Voor 21.00 uur besteld, morgen in huis.
Als je bestelling op voorraad is, bezorgt de bezorger deze op de afgesproken dag.
Als je bestelling niet op voorraad is, […..]”
Samenvatting van de klacht
Klaagster heeft op 22 november 2021 een telefoon (die op voorraad was) bij adverteerder besteld. Op 24 november heeft adverteerder de telefoon overgedragen aan de bezorgdienst. De bezorgdienst zou op 7 december de telefoon bezorgen, maar klaagster heeft die dag niemand gezien terwijl zij wel thuis was. Klaagster ontving alleen een bericht ‘bezorging mislukt’ en de eerstvolgende bezorgmogelijkheid is dan 3 januari 2022. Deze gang van zaken overschrijdt volgens klaagster niet alleen de belofte “voor 21.00u. besteld, morgen in huis”, maar ook de wettelijke leveringstermijn van 30 dagen. Op de website wordt men tijdens het bestellen nergens gewezen op een mogelijke lange vertraging.
Samenvatting van het verweer
Voor zover klaagster het gevoel heeft gekregen onjuist te zijn geïnformeerd over de mogelijke bezorgdatum van haar nieuwe telefoontoestel, reageert adverteerder als volgt. Op een informatiepagina op de website die gaat over de “Bezorging door AMP” werd per abuis tijdelijk een onjuist antwoord gegeven op de vraag “Hoelang duurt het voordat ik mijn bestelling krijg?”. Adverteerder heeft te maken gehad met tijdelijke bijzondere omstandigheden waardoor de levertijd van nieuwe toestellen uiteindelijk is opgelopen tot meer dan het oude verstrekte antwoord. Deze bijzondere omstandigheden hebben ertoe geleid dat het antwoord op de informatiepagina niet meer actueel was. Adverteerder licht deze bijzondere omstandigheden toe. Doordat deze periode langer duurde dan verwacht en er steeds meer pakketjes bijkwamen (ook van andere partijen), kon de bezorgdienst de belofte in het verouderde antwoord niet meer waarmaken en waardoor de wachttijden opliepen.
Adverteerder heeft haar website nagekeken op soortgelijke communicatie en het antwoord ‘voor 21.00 uur besteld, morgen in huis’ tijdelijk verwijderd, zolang zij niet kan voldoen aan deze belofte.

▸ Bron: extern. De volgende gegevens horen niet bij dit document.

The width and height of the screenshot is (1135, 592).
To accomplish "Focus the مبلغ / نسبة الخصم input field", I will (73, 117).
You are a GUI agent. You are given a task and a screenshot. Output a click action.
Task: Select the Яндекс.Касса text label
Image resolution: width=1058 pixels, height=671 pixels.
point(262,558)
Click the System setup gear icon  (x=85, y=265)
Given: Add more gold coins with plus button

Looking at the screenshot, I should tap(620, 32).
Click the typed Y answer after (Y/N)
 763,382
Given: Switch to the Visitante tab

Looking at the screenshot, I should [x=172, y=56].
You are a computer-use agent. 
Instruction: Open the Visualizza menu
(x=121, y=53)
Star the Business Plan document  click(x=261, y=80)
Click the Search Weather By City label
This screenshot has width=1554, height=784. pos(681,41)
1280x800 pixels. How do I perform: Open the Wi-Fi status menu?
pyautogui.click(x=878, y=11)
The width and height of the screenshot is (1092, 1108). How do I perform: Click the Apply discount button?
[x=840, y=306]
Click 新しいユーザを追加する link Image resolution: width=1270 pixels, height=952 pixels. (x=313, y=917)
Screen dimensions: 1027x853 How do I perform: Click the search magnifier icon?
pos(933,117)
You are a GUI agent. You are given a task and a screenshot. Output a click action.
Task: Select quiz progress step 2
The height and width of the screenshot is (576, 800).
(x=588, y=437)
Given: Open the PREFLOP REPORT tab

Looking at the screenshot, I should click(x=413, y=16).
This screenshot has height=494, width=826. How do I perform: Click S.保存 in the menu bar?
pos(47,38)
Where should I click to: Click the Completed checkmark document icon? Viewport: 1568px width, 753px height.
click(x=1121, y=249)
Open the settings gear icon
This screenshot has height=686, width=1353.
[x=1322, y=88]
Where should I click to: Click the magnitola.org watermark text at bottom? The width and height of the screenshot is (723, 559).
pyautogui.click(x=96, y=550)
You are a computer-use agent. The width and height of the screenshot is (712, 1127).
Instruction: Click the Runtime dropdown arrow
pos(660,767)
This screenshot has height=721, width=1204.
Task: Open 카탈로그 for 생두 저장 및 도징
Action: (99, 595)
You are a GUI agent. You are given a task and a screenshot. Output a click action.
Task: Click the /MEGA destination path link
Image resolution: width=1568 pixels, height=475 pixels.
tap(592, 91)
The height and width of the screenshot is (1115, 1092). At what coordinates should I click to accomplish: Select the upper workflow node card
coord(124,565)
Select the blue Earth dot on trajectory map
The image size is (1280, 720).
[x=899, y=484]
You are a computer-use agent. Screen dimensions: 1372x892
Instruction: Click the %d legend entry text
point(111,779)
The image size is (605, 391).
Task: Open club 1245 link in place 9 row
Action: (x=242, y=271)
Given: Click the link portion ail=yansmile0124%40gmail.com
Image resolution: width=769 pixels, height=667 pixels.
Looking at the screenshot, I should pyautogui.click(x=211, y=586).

Hiermee acht adverteerder de klacht over de informatiepagina opgelost.
Het oordeel van de voorzitter
1. Vaststaat dat klaagster tijdens het bestellen op de website van adverteerder de mededeling: “Voor 21.00 uur besteld, morgen in huis” zag staan en dat die termijn niet is gehaald. Volgens de vaste lijn van de uitspraken van de Reclame Code Commissie en het College van Beroep dient de toezegging dat een product binnen een genoemde termijn wordt bezorgd, te worden nagekomen, behalve indien voldoende duidelijk is gewezen op uitzonderingen die kunnen gelden ten aanzien van de toegezegde levertijd. Er moet dan een zichtbare verwijzing naar mogelijke uitzonderingen op de levertijd in de uiting staan. Voor zover de voorzitter heeft kunnen vaststellen ontbreekt een dergelijke verwijzing in de bestreden uiting. Hierdoor is de toezegging “Voor 21.00 uur besteld, morgen in huis” absoluut en dient adverteerder deze na te komen. Dit impliceert ook dat handelingen van derden die van invloed kunnen zijn op de in de uiting toegezegde levertijd, zoals ‘tijdelijke bijzondere omstandigheden’, voor rekening van adverteerder komen. De gemiddelde consument hoeft op grond van de uiting met dergelijke omstandigheden bij de bestelling geen rekening te houden.
2. Gelet op het bovenstaande acht de voorzitter de mededeling “Voor 21.00 uur besteld, morgen in huis” te absoluut en gaat de bestreden uiting gepaard met onjuiste informatie over een van de voornaamste kenmerken van het aangeprezen product, te weten de levering, als bedoeld in artikel 8.2 onder b van de Nederlandse Reclame Code (NRC). Nu de gemiddelde consument er bovendien toe kan worden gebracht een besluit over een transactie te nemen dat hij anders niet had genomen, is de uiting misleidend en daardoor oneerlijk als bedoeld in artikel 7 NRC. De wijze waarop partijen over hun geschil onderling hebben gecorrespondeerd, kan aan dit oordeel niet afdoen.
3. Nu adverteerder heeft meegedeeld dat hetgeen klaagster stelt juist is en de website is aangepast, zal de aanbeveling om niet meer op een dergelijke wijze reclame te maken worden gedaan voor zover nodig.
De beslissing van de voorzitter
Op grond van het voorgaande acht de voorzitter de reclame-uiting in strijd met het bepaalde in artikel 7 NRC. De voorzitter beveelt adverteerder, voor zover nodig, aan om niet meer op een dergelijke wijze reclame te maken.